> Problem: In the material below, which lines hold the word "folder"? Pick each one out.

> Data provided:
================================

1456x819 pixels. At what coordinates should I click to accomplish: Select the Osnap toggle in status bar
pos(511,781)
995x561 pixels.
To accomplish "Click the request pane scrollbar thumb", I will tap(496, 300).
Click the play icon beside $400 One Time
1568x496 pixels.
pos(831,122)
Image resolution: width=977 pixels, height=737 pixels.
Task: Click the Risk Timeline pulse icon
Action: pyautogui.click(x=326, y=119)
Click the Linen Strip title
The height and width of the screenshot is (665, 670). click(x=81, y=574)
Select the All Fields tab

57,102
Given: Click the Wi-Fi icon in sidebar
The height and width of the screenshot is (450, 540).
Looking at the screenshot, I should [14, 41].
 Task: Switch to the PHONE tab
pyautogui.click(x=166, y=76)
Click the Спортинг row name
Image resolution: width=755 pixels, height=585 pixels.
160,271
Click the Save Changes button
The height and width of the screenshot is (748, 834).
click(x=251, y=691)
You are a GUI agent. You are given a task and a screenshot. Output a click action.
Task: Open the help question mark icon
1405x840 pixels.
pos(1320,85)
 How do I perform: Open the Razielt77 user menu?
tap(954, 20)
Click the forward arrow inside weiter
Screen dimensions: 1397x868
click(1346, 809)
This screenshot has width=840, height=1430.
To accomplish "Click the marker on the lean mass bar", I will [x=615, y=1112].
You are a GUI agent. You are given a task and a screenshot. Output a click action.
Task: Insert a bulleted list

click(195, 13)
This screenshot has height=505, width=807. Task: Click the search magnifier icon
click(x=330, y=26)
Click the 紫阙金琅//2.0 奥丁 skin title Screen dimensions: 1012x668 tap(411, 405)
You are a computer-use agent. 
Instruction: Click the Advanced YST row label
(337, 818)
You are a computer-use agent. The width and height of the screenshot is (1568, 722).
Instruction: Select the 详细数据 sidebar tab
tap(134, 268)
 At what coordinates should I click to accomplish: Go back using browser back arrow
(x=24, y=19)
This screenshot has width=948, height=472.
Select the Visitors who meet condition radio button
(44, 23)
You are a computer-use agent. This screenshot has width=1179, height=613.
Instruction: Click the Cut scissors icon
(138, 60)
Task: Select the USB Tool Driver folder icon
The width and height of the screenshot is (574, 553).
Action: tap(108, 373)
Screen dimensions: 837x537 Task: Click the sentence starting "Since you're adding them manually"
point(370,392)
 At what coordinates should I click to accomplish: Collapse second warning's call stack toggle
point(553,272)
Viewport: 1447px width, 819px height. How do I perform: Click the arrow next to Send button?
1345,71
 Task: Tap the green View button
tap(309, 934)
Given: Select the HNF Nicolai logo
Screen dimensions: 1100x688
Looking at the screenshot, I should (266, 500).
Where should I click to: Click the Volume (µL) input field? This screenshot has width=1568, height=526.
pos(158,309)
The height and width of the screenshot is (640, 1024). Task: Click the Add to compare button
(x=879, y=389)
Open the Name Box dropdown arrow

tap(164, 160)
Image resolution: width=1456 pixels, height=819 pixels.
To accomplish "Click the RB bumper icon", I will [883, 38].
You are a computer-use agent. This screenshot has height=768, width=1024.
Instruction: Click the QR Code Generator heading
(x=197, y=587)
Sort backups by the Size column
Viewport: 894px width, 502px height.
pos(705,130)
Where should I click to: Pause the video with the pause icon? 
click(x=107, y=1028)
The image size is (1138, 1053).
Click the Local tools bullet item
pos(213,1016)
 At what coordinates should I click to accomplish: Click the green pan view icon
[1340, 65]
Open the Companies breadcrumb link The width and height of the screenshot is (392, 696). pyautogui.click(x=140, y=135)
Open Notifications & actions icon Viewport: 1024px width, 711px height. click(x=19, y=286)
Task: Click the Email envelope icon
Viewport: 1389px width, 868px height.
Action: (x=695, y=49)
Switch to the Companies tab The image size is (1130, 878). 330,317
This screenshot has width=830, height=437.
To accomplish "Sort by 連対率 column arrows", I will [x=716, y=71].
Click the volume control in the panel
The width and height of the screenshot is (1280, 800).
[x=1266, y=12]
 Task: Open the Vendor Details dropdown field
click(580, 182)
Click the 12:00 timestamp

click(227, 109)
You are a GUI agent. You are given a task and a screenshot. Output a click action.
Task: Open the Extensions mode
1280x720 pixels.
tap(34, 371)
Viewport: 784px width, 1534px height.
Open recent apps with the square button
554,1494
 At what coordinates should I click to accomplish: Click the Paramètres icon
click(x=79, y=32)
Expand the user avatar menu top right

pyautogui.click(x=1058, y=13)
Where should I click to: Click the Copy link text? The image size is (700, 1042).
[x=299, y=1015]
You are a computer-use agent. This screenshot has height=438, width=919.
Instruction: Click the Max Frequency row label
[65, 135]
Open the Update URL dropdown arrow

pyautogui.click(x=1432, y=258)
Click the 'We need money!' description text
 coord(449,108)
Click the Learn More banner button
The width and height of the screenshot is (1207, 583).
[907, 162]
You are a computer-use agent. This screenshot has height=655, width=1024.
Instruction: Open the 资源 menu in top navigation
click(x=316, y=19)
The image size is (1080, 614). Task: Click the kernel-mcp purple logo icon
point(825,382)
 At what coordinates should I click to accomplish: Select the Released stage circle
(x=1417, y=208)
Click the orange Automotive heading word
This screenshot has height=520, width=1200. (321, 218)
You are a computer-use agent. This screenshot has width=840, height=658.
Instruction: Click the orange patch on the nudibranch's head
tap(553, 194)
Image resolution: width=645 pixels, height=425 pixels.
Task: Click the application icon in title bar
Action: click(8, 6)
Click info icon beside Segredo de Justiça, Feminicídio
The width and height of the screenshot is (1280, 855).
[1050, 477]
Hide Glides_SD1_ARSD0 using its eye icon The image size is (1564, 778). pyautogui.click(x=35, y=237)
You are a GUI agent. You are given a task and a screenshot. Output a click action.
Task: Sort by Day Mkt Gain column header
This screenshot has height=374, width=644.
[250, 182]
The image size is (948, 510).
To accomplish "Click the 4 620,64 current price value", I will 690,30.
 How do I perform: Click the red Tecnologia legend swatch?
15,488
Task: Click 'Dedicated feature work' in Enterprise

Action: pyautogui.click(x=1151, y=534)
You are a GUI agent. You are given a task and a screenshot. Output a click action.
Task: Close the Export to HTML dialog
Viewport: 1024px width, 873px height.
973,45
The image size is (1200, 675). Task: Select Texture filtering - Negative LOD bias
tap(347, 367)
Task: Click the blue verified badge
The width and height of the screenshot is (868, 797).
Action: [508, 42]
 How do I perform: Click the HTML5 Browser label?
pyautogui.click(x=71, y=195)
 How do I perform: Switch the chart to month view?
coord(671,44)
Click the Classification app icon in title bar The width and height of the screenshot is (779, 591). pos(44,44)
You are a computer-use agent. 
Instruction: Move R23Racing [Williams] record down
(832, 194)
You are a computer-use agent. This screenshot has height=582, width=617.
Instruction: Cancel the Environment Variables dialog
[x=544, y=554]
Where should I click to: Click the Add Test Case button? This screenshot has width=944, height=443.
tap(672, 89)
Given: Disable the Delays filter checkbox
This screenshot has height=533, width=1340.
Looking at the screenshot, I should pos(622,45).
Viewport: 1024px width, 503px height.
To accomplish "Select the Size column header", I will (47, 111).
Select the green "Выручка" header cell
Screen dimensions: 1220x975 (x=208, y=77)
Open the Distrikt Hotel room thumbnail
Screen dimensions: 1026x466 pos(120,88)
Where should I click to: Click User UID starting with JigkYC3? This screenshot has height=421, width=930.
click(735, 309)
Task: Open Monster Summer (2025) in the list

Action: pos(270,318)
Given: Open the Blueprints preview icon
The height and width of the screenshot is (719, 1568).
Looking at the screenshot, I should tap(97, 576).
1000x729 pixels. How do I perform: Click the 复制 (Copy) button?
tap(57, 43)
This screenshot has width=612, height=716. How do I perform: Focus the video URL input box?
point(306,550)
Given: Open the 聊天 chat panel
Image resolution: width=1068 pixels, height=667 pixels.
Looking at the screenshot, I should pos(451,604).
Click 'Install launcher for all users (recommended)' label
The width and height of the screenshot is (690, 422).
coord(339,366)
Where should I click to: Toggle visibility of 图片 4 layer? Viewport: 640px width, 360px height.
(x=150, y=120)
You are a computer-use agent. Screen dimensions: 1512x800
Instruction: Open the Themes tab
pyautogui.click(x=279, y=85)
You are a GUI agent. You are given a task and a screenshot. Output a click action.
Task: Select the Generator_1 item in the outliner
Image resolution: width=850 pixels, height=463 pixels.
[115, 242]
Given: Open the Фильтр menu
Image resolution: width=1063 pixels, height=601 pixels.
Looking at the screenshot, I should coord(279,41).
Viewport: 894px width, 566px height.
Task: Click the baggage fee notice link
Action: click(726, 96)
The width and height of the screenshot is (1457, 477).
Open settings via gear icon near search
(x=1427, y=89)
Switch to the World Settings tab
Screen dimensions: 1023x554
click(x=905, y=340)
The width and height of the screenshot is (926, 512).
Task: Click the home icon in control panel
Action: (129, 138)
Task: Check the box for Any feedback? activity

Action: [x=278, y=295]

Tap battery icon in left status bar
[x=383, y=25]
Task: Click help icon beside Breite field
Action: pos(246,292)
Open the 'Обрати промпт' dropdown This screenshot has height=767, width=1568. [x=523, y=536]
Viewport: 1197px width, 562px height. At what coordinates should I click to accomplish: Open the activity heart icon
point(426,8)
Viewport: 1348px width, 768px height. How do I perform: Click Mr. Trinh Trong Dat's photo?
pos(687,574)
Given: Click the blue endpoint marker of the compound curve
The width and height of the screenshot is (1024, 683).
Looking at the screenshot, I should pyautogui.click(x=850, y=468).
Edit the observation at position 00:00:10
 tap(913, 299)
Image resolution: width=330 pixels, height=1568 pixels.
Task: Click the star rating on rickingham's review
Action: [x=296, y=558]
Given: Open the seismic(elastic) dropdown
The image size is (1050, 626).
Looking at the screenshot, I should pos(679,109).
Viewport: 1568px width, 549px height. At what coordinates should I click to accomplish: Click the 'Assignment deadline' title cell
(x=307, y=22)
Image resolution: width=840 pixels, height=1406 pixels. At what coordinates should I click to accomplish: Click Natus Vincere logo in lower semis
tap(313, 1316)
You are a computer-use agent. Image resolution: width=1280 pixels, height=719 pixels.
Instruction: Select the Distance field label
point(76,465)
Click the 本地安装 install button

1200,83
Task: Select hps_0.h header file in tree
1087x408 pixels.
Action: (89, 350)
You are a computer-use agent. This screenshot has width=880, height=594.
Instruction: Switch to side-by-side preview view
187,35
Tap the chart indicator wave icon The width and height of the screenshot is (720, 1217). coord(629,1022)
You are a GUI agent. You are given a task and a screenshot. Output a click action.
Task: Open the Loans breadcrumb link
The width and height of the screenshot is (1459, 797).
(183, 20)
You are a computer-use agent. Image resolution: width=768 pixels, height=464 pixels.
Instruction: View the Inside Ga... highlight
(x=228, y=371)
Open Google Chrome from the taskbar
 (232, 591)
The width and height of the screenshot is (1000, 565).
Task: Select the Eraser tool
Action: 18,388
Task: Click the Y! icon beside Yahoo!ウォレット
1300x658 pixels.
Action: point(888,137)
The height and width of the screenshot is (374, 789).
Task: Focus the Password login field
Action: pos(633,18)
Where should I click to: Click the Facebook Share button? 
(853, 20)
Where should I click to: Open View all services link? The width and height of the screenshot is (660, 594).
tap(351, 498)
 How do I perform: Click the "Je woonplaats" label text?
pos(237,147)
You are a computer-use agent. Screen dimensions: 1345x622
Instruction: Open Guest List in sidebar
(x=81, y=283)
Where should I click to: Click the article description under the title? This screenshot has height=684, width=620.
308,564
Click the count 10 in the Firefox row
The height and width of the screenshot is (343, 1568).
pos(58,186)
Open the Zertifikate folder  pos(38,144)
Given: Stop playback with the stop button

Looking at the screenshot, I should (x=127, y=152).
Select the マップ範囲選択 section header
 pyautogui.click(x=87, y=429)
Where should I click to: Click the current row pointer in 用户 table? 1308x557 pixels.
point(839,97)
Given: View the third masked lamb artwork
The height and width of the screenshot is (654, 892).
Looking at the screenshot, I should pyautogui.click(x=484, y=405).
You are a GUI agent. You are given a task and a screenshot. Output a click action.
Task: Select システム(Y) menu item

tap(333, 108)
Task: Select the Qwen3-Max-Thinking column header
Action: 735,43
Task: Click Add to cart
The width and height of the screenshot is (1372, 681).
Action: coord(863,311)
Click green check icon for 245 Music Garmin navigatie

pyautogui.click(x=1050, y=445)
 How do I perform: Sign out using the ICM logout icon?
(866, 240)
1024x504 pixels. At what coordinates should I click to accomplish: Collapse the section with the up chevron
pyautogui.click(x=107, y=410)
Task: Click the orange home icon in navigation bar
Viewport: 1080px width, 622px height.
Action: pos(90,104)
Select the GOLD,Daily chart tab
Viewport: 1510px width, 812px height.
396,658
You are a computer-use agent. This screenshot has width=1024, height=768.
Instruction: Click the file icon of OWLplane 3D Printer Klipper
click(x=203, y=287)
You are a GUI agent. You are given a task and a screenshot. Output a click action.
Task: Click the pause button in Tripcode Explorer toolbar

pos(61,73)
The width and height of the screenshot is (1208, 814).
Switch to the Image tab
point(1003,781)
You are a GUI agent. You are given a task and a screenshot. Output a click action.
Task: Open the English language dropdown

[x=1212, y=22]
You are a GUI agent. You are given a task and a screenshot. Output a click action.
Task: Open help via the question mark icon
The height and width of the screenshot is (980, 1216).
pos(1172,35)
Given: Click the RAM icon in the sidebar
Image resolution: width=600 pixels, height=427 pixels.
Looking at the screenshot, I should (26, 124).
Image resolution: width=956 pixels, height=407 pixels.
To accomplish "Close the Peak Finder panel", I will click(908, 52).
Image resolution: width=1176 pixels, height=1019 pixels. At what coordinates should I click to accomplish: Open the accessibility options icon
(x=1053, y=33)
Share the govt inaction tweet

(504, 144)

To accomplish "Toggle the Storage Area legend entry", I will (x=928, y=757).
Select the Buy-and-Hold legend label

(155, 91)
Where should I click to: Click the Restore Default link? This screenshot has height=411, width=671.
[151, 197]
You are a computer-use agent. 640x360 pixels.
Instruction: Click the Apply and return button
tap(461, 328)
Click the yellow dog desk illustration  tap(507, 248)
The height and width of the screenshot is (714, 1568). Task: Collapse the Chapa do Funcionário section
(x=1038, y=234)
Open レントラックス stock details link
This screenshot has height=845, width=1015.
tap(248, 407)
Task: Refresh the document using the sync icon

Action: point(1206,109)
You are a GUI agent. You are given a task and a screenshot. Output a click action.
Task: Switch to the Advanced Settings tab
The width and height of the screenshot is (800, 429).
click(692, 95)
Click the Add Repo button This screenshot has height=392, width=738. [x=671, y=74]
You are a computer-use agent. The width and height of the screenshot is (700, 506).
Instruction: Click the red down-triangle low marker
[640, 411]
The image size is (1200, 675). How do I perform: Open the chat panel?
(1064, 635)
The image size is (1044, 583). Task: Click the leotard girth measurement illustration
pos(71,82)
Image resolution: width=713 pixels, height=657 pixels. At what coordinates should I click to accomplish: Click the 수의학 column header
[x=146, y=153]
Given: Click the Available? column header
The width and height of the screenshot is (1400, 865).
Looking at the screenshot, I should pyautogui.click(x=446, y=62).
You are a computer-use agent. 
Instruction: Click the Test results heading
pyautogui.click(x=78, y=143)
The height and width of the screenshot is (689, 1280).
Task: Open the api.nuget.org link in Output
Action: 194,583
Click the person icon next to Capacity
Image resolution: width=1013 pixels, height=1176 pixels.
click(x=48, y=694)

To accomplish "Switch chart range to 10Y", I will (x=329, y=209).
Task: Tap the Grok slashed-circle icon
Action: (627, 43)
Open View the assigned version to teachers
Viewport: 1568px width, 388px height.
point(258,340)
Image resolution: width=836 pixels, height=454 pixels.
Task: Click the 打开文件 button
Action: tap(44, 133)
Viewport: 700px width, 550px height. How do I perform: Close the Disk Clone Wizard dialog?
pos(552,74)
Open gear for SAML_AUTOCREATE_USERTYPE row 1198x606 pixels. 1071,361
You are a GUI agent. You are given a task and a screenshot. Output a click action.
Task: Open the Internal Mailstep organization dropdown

================================

> Worked solution:
Task: Select the USB Tool Driver folder icon
Open the Zertifikate folder  pos(38,144)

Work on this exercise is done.